On an icy night in November 2014, Chandler Swink was found unconscious in the parking lot of a Pontiac, Michigan, hospital, and he never regained consciousness. He died a week later from the effects of the allergy attack: anaphylactic shock, asthma attack and cardiac arrest.
His mother, Nancy, learned later that 19-year-old Chandler — diagnosed with a level six (the most severe) peanut allergy — came into contact with some kind of peanut, peanut product, or cross-contamination at his friend’s house, used his EpiPen, and drove himself to a nearby hospital.
“I’m sure he didn’t tell me because he didn’t want to worry me,” she recalls.
Now, three years after Chandler’s death, a series of fortuitous meetings has led to the creation of a professorship at Michigan Medicine in his name. Mary H. Weiser had met Nancy Swink at an annual food allergy event and learned about Chandler.
Meanwhile, a generous anonymous donor whose family is affected by food allergy was in the process of giving $1.25 million to the Mary H. Weiser Food Allergy Center. The gift was at the named-professorship level — but, of course, an anonymous donor would not want his or her name on the professorship.

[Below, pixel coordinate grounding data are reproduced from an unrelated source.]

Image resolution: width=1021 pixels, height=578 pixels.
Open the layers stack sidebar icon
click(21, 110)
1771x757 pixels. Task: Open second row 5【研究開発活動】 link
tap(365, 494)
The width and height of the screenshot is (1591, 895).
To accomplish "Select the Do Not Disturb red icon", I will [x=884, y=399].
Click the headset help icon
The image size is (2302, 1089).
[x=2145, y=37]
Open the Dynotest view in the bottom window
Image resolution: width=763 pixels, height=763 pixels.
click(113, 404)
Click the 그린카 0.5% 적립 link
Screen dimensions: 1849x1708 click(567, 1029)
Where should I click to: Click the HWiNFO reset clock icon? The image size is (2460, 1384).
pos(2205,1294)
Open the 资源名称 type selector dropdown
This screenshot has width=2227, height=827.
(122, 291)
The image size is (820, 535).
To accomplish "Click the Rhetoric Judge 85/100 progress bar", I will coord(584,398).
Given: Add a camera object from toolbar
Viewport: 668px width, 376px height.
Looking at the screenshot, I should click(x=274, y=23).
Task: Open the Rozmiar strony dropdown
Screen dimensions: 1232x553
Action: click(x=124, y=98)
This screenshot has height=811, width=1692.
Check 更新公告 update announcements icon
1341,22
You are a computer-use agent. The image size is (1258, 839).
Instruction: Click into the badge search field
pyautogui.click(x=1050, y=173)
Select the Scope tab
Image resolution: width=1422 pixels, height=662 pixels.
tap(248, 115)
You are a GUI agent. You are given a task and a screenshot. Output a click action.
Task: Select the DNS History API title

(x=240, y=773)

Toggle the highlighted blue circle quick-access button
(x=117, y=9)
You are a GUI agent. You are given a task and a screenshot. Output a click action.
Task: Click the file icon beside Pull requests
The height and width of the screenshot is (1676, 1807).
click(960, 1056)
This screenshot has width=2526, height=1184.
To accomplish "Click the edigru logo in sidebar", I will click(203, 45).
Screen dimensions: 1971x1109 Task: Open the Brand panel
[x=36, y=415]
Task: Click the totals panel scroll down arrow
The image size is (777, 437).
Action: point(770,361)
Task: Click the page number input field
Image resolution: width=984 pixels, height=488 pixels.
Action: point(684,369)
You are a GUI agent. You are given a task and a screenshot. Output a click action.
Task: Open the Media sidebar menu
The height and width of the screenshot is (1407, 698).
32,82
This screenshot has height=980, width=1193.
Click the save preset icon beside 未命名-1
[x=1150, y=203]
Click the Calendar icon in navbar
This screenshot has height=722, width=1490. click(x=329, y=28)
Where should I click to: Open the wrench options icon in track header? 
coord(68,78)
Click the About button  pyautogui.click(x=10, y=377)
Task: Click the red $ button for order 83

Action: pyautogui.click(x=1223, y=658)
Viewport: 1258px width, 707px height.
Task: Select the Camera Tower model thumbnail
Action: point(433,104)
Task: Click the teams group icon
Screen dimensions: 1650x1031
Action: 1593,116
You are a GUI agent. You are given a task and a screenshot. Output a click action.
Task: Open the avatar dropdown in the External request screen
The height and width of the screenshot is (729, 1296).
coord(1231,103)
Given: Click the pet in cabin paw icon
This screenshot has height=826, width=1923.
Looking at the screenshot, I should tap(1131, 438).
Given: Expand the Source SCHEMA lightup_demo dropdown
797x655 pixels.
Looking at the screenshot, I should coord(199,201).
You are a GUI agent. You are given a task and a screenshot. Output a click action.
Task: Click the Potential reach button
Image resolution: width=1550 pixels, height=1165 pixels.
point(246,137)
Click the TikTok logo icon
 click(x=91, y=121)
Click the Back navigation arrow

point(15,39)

So Mary Weiser connected the dots, leading to the creation of the William Chandler Swink Research Professorship.
“It just seemed like divine intervention,” Mary says of the donor and the Swink family being brought together. “It also shows just what a broad tent we have at the Food Allergy Center. Chandler wasn’t a student from the University of Michigan, the donor wasn’t from Michigan — but because we have this great center, we are able to bring people together from around the country to try to develop new cures for food allergies.”
For most of his life, Chandler and his family navigated a world that was not friendly or particularly accommodating to a child with a severe food allergy, facing everything from ambivalence to hostility.